Antonio Bonvisi (died 1558) was an Anglo-Italian merchant in London. He was also a banker, and employed by the English government, as well as being an agent for the Italians appointed as Bishop of Worcester. He was on good terms with the English humanists of the time, and a close friend of Thomas More.

==Life==
His family was settled in England before his time, and he perhaps was born there, as his denization does not appear to be on the patent rolls. In 1513 he was already a thriving merchant, and laying the foundation of the great wealth for which he was famous. In that year he received from the king, Henry VIII, a remission of customs for five years in repayment of a loan to the crown. He dealt largely in wool, and also imported jewels and other foreign articles, for which Cardinal Wolsey was one of his principal customers.

He acted as banker for the government, transmitting money and letters to ambassadors in France, Italy, and elsewhere, and sometimes through his correspondents obtaining earlier news of foreign events than the government did. He was a patron and friend of learned men, more especially of those who had visited and studied in Italy. Thomas Starkey, Thomas Wynter, Florence Volusenus, and others express their obligations to him. Sir Thomas More, in one of his last letters from the Tower of London, speaks of himself as having been for nearly forty years 'not a guest, but a continual nursling of the house of Bonvisi,' and styles Antonio the most faithful of his friends. Reginald Pole also spoke highly of him; when Mary came to the throne, Bonvisi acted as intermediary with Pole. He helped William Peto, who had fled to the Low Countries after preaching a sermon against King Henry VIII.
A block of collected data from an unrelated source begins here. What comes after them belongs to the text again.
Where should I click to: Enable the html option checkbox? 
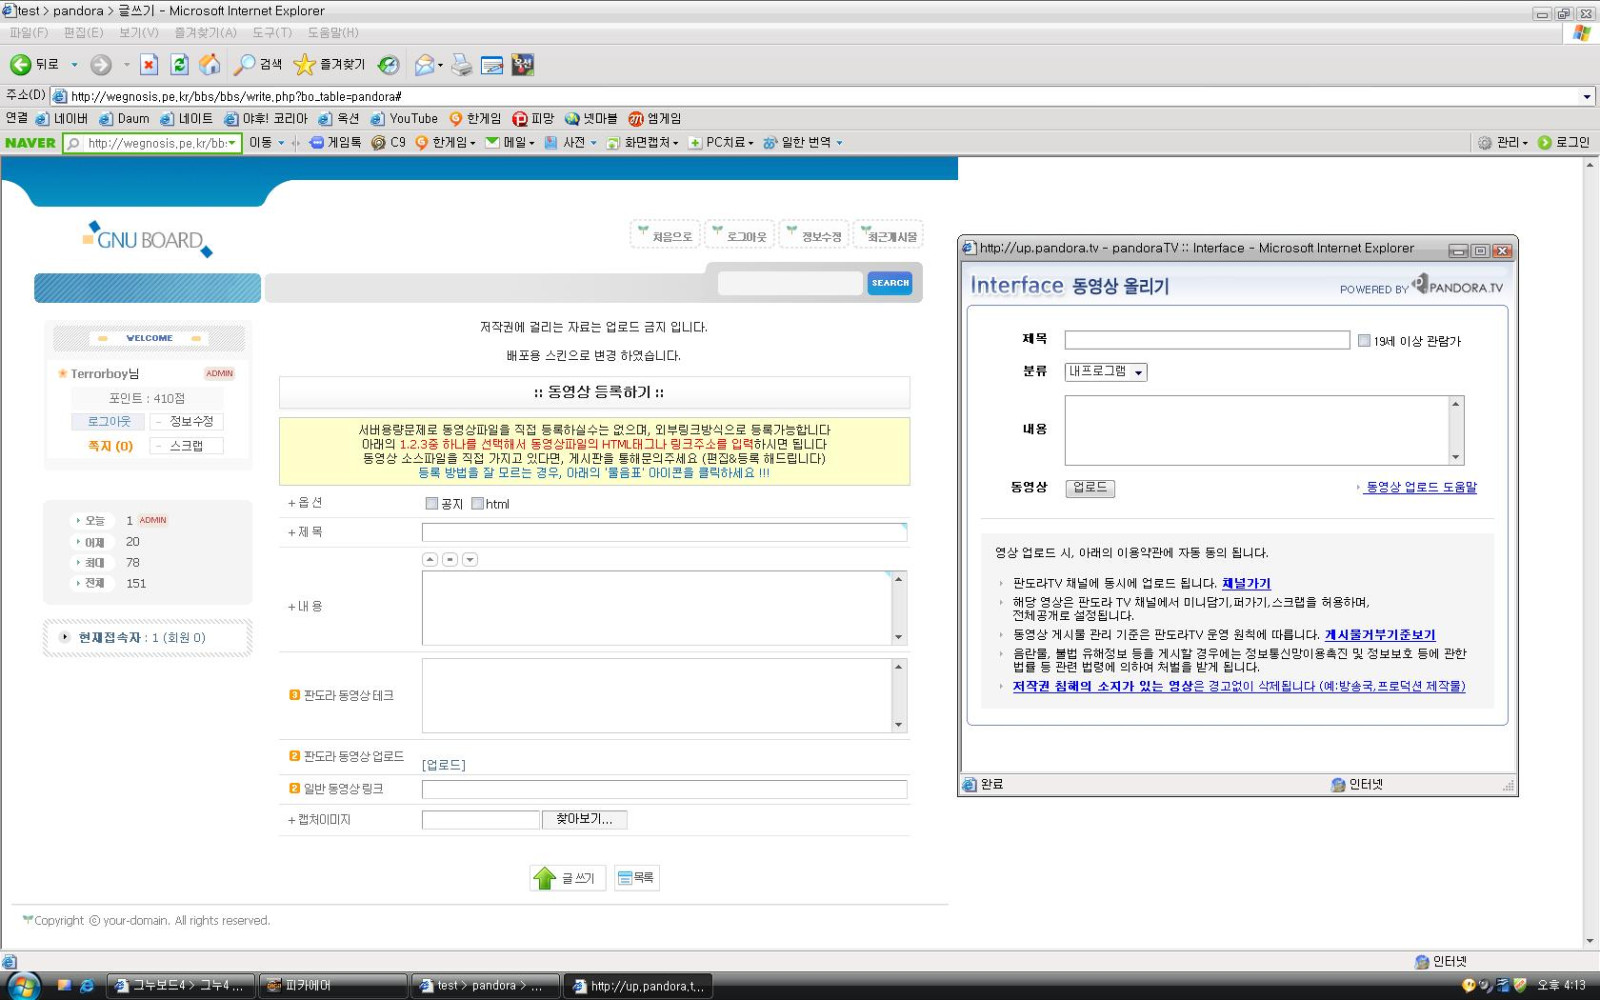[x=478, y=504]
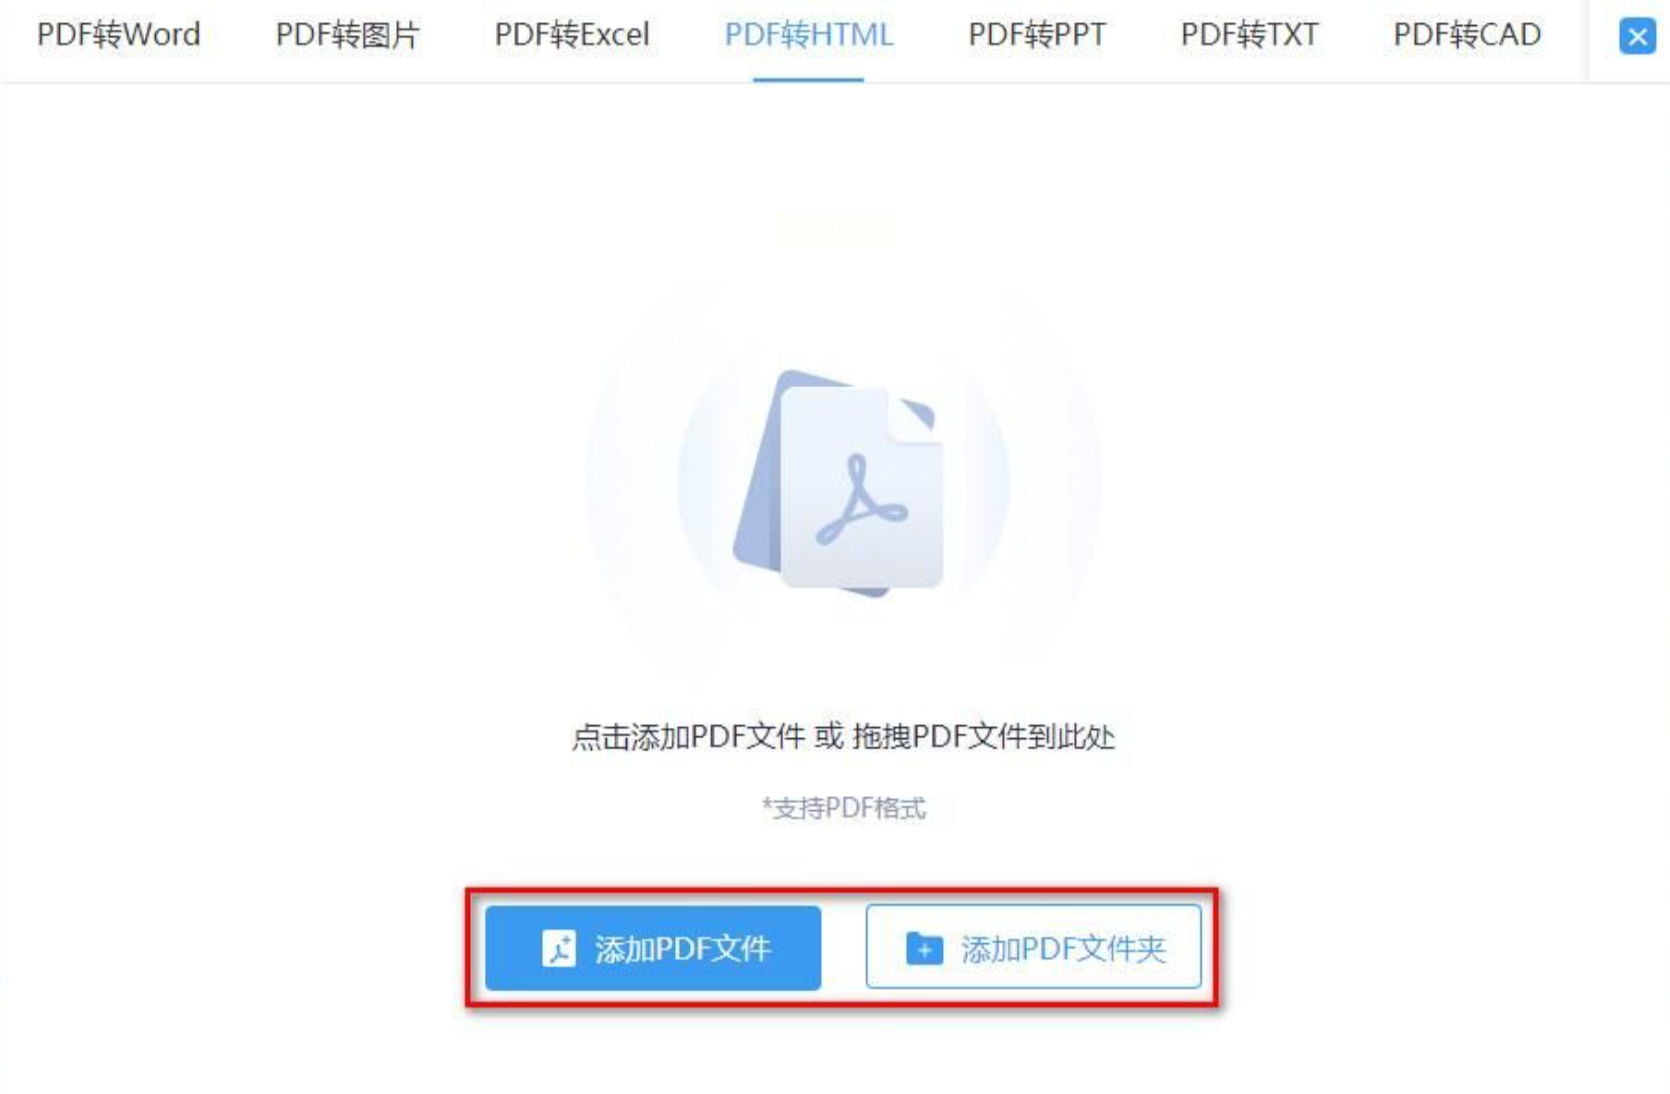Image resolution: width=1670 pixels, height=1094 pixels.
Task: Click the 点击添加PDF文件 或 拖拽PDF文件到此处 hint text
Action: pos(843,737)
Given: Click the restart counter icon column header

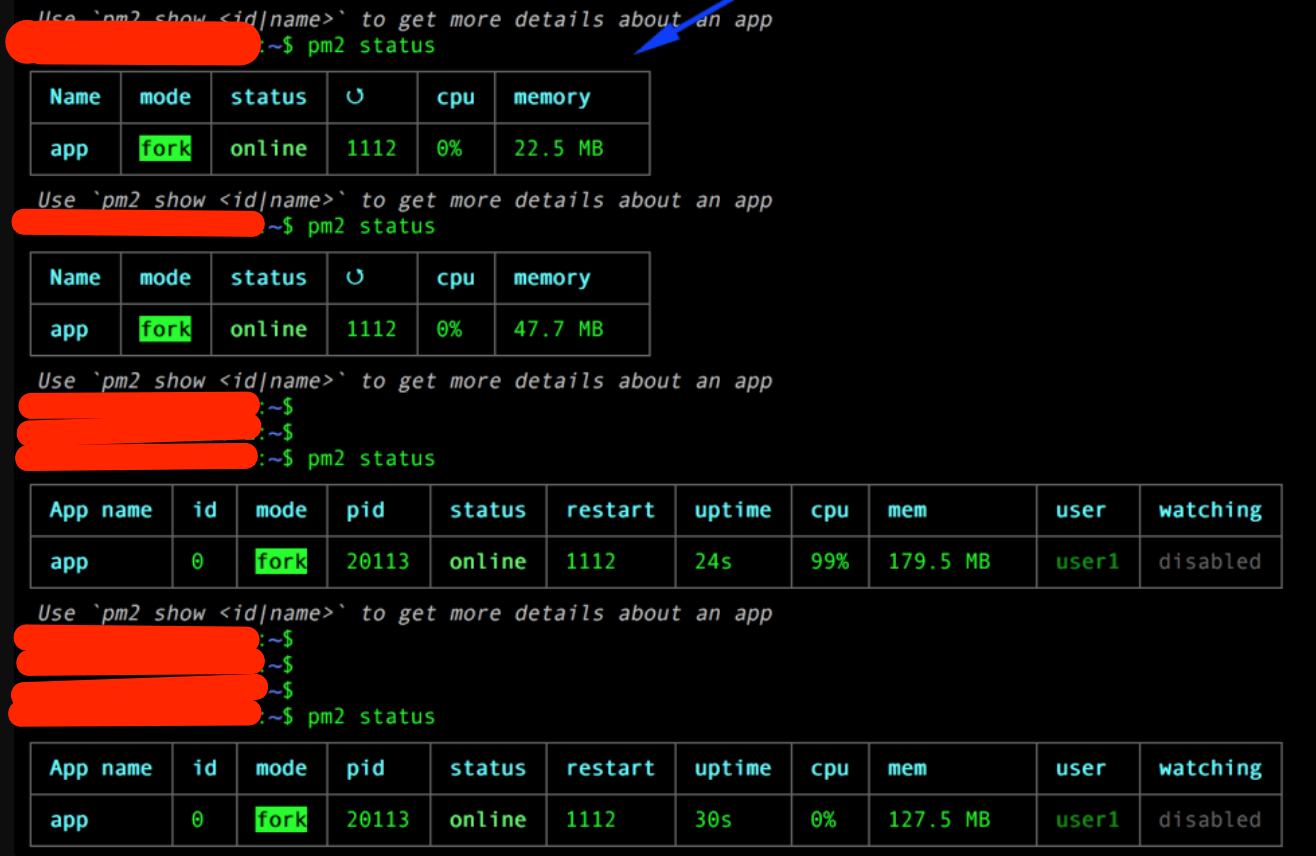Looking at the screenshot, I should 357,97.
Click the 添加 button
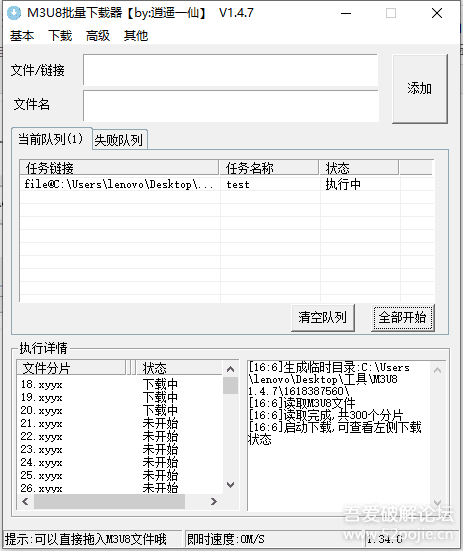Image resolution: width=463 pixels, height=551 pixels. pos(419,89)
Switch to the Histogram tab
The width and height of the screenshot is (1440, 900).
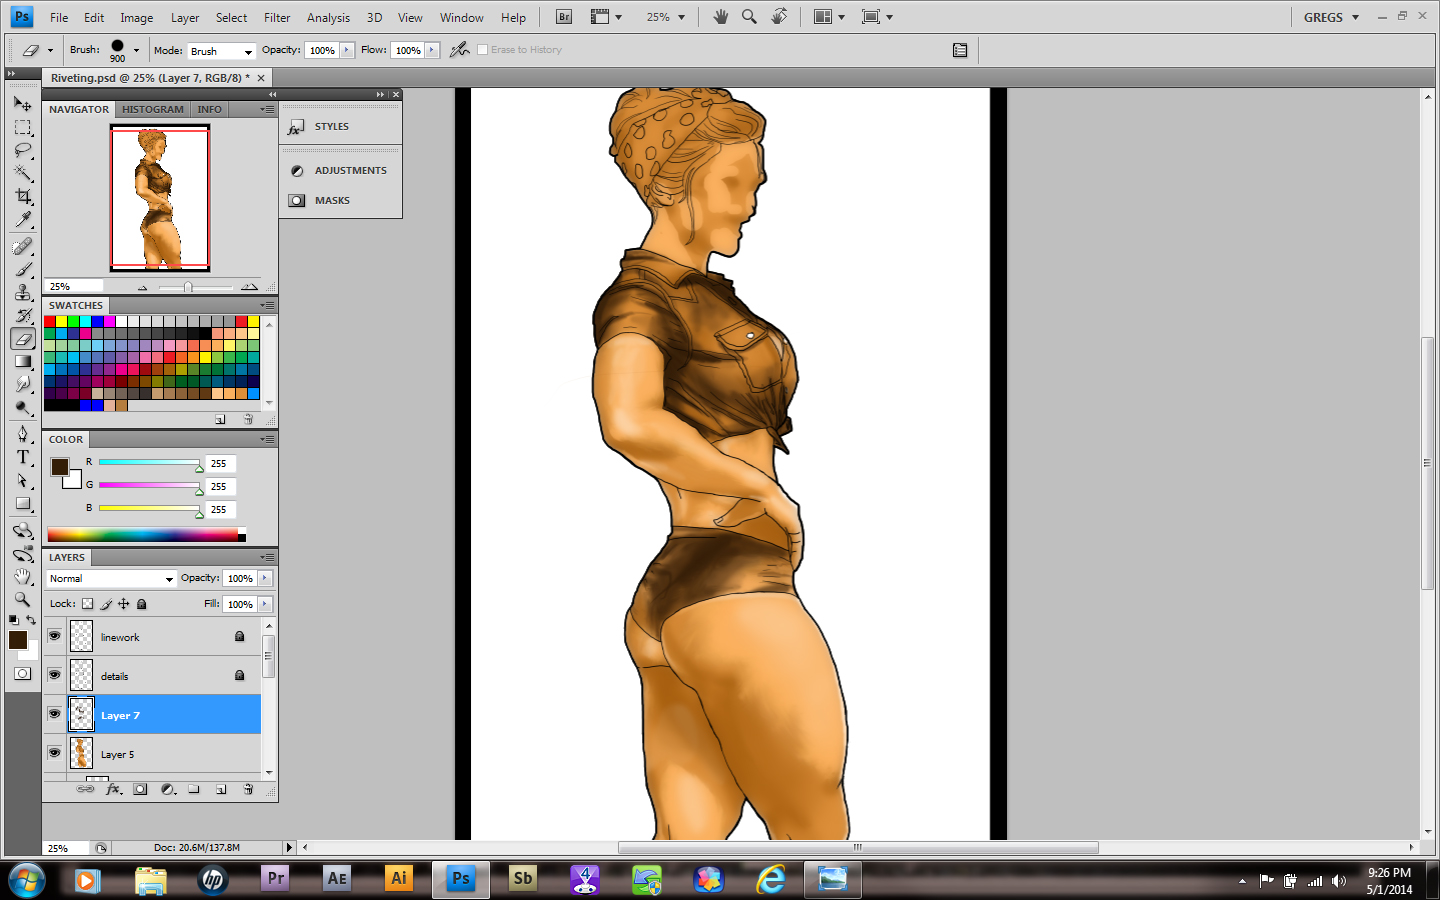click(153, 110)
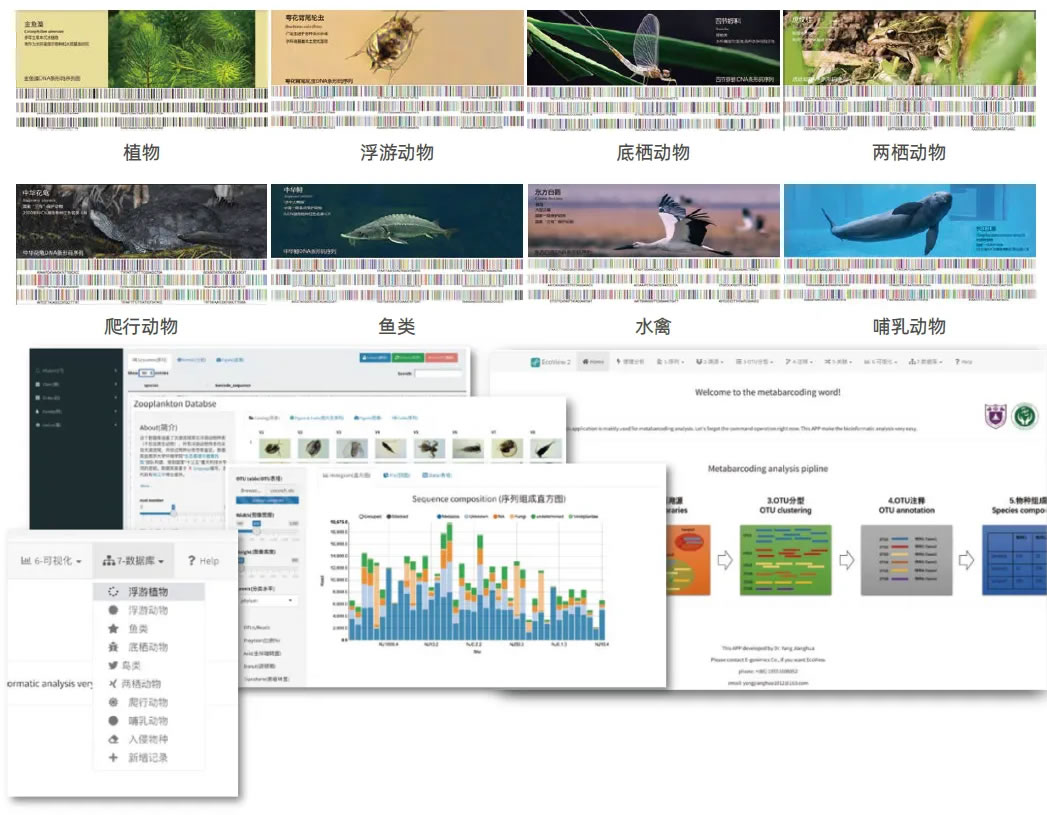The height and width of the screenshot is (815, 1047).
Task: Click the star icon beside 鱼类
Action: (x=113, y=629)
He resided at London, in Crosby Hall, Bishopsgate Street (Crosbyes Place it was then called). He at first leased it from the priory of St. Helen's, a lease he bought from More. After the dissolution of the priory, he purchased it from the king, together with a house in St. Mary Axe and the site of a friary in Moulsham, near Chelmsford. This was in the period 1538 to 1542. The house in St. Mary Axe he sold to Balthazar Guercy, a distinguished fellow of the College of Physicians, and formerly medical attendant to Queen Catherine of Aragon. At the beginning of the reign of Edward VI he settled his affairs, and later left for the continent; the lease of Crosby House he made over to his tenants William Roper and William Rastell, and he also conveyed the ownership; but almost all involved were Catholics who went into exile before he did. The house, with those of Dr John Clement and Guercy, was seized by the sheriffs of London, on 7 February 1550, and came into the hands of Thomas Darcy, 1st Baron Darcy of Temple Hurst. Bonvisi soon recovered it, during the reign of Queen Mary.

In the general pardon which concluded the acts of the parliament of 7 Edward VI (1553) he was specially excepted, together with Cardinal Pole, the two doctors above mentioned, John Story, and a few others. He died on 7 December 1558, and was buried at Leuven, leaving a nephew Benedict Bonvisi, son of his brother Martin, to inherit his English property.